Дед бросил непослушную лямку и уставился на незнакомца. Но тот, ни слова не говоря, вдруг сорвал винтовку с плеча и, ловко припав на правое колено, почти без интервала выстрелил по ним три раза. Первая пуля прошла аккурат между головами деда и внучки. Второй пуле старому солдату пришлось покланяться, но пальцы его упорно скребли и скребли непослушную ко-бурную застежку-рамочку, пробрались уже под кожаный лопух и нащупали фигурный торец парабеллума с флажком-предохранителем… Но третья пуля, наверное, убила бы Елочку неминуемо, если бы дед не бросился на нее коршуном. Повалил, вдавил в грязь и, наконец, вырвал из-под полы френча руку с пистолетом. Бес исполнил какое-то нелепое коленце так, что в воздух взметнулась шинель, и бросился к ним через заминированную полосу, прыгая по ржавым кольцам колючки. Дед еще сильнее ткнулся бородой в грязь и укрыл ладонью-лопатой детскую голову. Рвануло раз, и два, и три. В небо полетели куски чего-то красного и клочья голубого. Босую ногу с размотавшейся портянкой гулко шваркнуло о пустой горелый пень, а увесистый шарик из шпринг-мины тюкнул Елочку по голове. Хоть и на излете, но убил бы, если б не дедова лапа и часы. Шарик вошел в противоударный корпус швейцарского хронометра Felca. Вошел плотно, внатяг, дед не смог его выковырять, так и выбросил их вместе. В жестяной банке из-под немецкого бульонного порошка он выбрал себе другую пару часов, чуя, что проносит их до самой смерти…

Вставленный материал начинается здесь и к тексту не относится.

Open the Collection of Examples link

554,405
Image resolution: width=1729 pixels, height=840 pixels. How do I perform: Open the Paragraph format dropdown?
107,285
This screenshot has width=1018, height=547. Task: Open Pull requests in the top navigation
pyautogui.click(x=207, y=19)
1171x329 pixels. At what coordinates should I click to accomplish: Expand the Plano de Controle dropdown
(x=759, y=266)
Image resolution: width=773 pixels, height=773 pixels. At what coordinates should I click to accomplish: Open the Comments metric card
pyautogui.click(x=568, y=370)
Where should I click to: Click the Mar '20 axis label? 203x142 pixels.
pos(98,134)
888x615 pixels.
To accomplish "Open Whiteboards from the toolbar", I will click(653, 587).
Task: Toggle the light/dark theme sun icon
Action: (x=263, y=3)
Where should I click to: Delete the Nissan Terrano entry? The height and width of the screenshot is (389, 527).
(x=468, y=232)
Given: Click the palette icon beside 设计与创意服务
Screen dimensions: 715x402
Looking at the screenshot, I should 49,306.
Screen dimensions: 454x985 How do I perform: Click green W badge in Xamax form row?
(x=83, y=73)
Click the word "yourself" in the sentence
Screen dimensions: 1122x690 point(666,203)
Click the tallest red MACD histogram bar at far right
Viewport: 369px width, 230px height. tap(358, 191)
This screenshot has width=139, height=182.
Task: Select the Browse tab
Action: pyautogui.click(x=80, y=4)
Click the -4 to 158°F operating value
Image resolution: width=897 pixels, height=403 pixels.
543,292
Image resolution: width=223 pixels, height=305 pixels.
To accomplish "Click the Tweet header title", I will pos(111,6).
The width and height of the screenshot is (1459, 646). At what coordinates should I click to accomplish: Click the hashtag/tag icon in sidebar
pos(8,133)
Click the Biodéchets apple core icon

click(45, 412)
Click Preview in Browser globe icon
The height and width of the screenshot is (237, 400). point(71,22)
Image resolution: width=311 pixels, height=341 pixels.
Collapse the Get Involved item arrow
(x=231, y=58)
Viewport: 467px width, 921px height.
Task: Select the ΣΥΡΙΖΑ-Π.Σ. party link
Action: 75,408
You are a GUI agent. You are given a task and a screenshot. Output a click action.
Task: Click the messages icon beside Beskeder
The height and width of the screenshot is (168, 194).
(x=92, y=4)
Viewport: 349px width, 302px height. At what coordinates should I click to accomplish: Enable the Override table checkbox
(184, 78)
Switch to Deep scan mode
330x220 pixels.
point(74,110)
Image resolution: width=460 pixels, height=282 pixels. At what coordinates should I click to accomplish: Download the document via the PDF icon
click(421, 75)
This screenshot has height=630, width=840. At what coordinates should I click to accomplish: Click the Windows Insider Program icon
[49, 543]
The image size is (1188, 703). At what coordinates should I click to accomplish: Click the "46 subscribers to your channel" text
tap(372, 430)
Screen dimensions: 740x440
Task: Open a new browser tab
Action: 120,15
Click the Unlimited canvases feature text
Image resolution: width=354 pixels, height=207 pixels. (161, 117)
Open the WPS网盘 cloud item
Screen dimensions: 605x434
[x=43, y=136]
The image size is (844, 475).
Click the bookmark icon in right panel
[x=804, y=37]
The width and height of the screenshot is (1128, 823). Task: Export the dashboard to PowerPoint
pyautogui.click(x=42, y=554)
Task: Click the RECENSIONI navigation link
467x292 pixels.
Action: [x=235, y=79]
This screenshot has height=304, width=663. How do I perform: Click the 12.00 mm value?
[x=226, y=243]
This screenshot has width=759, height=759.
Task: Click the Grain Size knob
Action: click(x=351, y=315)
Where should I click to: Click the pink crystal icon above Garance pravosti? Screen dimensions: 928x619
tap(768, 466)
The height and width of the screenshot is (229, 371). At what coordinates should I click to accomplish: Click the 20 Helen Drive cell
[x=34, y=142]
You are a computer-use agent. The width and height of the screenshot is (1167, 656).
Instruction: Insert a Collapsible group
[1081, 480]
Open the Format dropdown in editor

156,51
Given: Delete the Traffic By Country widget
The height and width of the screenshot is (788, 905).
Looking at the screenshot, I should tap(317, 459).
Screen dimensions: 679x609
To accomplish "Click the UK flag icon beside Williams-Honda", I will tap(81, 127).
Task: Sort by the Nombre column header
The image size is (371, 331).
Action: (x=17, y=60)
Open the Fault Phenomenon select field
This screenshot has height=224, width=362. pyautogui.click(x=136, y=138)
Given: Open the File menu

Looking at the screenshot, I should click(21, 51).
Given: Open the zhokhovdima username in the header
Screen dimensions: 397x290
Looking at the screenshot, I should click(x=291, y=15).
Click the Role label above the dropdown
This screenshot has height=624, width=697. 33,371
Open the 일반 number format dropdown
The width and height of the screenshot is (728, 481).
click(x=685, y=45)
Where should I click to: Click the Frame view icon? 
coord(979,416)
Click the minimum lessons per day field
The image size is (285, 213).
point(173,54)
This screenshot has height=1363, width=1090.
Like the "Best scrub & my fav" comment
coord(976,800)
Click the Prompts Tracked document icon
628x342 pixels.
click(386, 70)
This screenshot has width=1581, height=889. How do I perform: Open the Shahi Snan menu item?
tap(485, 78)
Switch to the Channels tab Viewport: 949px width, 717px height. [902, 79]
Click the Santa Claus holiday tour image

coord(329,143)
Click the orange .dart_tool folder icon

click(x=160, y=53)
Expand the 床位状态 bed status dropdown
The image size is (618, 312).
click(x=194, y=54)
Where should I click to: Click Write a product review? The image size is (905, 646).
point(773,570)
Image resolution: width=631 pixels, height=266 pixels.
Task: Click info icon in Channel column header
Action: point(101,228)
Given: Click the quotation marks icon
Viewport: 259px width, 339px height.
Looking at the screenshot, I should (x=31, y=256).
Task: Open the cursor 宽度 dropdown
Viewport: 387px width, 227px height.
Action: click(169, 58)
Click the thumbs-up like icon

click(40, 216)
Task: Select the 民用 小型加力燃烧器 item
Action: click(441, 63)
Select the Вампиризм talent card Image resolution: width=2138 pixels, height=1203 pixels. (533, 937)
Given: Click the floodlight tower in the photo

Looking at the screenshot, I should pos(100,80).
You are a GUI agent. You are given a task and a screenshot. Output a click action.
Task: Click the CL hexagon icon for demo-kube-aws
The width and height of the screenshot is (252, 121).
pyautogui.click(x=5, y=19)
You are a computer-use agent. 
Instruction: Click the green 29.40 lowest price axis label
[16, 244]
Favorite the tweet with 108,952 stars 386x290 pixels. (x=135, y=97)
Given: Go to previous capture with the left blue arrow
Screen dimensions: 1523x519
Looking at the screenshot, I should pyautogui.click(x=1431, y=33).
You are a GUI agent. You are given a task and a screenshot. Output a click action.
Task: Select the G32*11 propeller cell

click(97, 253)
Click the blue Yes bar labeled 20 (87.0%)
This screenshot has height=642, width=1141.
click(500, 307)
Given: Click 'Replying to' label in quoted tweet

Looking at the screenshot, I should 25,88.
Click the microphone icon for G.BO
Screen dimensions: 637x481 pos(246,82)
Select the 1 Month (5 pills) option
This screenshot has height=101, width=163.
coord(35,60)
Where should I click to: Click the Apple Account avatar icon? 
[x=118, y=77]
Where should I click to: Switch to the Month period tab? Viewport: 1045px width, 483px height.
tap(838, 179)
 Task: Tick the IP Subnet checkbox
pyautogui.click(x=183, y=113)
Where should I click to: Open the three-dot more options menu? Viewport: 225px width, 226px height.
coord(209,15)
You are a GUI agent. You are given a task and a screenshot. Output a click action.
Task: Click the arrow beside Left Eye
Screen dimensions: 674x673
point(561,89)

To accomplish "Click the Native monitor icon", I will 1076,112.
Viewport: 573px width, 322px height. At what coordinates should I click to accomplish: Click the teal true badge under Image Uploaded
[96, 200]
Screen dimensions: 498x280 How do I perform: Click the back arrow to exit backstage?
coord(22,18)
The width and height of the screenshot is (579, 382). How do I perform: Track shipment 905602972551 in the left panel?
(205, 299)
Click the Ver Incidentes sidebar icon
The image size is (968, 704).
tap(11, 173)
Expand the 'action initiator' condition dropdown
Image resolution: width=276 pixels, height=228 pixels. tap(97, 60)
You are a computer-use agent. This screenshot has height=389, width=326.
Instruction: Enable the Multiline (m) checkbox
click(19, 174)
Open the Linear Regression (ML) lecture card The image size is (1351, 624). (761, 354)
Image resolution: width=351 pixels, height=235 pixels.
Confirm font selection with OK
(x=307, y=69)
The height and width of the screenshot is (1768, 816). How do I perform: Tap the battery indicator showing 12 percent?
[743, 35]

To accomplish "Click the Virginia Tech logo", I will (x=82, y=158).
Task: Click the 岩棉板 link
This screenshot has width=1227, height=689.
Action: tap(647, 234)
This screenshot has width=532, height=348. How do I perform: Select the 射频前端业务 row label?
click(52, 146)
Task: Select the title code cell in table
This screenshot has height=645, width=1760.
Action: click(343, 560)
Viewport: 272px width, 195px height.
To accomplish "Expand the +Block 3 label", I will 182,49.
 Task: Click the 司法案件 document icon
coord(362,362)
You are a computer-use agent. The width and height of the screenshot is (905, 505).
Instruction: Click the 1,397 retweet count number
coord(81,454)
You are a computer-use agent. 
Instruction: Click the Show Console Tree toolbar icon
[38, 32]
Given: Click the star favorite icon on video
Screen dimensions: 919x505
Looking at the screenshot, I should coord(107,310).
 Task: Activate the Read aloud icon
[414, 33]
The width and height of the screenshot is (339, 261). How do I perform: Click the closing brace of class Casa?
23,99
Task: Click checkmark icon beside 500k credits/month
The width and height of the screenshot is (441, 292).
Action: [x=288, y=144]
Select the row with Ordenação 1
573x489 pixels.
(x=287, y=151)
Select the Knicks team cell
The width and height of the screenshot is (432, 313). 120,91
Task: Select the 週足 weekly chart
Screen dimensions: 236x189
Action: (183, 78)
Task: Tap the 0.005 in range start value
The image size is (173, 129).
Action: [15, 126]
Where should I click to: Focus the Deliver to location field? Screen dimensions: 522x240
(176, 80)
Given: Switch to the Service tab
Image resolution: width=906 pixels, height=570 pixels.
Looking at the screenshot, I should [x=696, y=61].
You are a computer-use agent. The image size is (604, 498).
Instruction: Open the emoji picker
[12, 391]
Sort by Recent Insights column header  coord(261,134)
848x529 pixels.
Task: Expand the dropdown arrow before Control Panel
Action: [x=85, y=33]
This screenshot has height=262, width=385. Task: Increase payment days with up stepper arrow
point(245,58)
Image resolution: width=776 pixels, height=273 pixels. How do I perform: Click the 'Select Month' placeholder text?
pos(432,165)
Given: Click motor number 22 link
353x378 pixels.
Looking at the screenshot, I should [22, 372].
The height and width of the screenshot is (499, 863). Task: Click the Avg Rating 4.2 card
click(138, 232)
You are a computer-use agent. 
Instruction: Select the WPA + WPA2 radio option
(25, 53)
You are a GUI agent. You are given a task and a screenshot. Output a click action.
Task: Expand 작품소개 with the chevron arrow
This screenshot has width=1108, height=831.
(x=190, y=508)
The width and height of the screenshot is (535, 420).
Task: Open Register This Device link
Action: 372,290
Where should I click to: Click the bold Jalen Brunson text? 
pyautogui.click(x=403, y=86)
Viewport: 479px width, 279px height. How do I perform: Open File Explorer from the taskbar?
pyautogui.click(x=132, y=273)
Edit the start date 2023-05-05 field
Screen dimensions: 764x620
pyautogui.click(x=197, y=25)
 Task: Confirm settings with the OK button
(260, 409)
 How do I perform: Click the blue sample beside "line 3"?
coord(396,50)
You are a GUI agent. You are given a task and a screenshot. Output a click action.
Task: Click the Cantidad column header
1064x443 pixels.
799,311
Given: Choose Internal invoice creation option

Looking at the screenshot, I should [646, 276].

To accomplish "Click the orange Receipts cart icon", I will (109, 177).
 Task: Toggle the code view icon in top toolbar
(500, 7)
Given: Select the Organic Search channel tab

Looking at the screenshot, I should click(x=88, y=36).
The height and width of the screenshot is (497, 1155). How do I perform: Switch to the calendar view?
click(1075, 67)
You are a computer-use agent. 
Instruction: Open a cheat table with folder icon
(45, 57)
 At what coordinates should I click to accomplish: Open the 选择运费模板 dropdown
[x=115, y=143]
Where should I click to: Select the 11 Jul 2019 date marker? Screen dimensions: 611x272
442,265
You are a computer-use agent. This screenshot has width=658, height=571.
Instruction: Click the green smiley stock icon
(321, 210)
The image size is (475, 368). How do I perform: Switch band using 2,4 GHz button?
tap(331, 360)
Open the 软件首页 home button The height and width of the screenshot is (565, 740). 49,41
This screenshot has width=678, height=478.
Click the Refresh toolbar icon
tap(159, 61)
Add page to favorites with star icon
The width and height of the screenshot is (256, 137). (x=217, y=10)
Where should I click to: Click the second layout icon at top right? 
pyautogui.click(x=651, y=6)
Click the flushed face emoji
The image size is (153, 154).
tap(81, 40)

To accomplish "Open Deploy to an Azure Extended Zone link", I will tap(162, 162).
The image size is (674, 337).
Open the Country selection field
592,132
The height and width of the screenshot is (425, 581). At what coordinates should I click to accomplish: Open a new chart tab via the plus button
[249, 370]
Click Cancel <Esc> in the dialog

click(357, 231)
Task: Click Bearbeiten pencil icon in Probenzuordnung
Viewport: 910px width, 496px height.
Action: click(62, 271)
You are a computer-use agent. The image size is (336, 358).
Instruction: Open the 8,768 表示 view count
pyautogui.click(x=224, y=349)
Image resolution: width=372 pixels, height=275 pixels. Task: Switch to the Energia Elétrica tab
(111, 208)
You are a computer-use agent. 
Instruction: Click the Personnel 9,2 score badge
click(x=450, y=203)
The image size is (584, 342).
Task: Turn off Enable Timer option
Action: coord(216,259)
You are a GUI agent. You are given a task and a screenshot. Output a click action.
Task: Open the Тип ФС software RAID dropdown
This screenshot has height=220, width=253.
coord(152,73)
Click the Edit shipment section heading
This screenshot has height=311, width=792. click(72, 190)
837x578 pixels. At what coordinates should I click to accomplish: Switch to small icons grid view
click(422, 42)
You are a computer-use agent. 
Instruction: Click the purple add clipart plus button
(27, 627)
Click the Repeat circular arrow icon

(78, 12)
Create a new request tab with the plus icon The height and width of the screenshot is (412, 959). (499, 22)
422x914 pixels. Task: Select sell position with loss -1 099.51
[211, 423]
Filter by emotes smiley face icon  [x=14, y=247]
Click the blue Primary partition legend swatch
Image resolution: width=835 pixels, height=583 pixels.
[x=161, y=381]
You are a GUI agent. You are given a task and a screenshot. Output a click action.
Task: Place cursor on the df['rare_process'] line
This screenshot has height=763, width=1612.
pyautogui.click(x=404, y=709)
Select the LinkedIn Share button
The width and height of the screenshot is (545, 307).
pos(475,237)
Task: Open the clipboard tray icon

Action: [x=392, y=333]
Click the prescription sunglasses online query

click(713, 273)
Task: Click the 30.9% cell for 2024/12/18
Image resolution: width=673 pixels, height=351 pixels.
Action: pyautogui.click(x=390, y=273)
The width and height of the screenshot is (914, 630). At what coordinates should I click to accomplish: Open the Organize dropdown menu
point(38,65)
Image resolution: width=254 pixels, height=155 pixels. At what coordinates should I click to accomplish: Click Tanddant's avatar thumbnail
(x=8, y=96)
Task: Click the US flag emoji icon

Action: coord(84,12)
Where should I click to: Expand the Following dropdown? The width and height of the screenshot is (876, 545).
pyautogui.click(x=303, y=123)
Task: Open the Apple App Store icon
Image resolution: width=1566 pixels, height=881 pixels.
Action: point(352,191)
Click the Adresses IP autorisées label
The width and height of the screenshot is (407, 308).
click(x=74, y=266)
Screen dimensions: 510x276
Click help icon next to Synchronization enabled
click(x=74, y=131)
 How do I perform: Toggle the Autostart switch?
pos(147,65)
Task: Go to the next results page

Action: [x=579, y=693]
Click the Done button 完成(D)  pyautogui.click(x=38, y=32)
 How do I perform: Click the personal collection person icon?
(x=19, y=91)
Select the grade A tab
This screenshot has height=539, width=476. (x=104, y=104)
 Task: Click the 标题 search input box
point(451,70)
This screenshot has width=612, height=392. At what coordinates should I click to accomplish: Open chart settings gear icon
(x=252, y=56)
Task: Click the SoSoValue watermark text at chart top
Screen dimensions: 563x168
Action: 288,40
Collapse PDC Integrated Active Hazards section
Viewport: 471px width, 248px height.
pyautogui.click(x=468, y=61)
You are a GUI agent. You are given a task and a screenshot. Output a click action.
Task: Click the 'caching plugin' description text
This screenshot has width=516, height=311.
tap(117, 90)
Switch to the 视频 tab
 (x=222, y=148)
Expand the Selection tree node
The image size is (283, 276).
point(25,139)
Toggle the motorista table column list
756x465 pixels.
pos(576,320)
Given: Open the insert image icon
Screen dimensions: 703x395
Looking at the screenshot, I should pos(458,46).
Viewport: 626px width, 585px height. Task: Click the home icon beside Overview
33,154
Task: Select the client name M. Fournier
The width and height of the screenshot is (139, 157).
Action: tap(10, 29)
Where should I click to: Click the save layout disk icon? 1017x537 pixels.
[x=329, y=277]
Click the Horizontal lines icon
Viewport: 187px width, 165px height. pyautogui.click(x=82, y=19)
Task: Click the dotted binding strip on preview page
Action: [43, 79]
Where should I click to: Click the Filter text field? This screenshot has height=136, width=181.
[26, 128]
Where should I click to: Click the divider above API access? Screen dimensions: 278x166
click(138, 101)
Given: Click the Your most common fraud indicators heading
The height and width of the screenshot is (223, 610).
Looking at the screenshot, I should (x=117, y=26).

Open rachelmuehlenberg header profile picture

Мотоцикл заскрипел – Елочка проснулась и выбралась из коляски. Дед залюбовался заспанной внучкой: крошечные сапожки на стальном шипованном ходу он сокращал до нужного калибра сам. Черную суконную юбку они откопали в кожаном саквояже, который просто стоял на стволе поваленной осины. Там же для Елочки нашлось зеркальце в серебряной оправе, серебряный с позолотой футляр с краской для губ и роговой гребень с остатками чьих-то светлых волос. Пачку надушенных писем дед тоже забрал с собой и вечерами разбирал каллиграфические строки под карбидной лампой. Ничего в них не было интересного. Немецкий, худо-бедно разученный на империалистической, вдруг четко вспомнился, дед подивился этому явлению, а письма потом извел на растопку – курить их посовестился.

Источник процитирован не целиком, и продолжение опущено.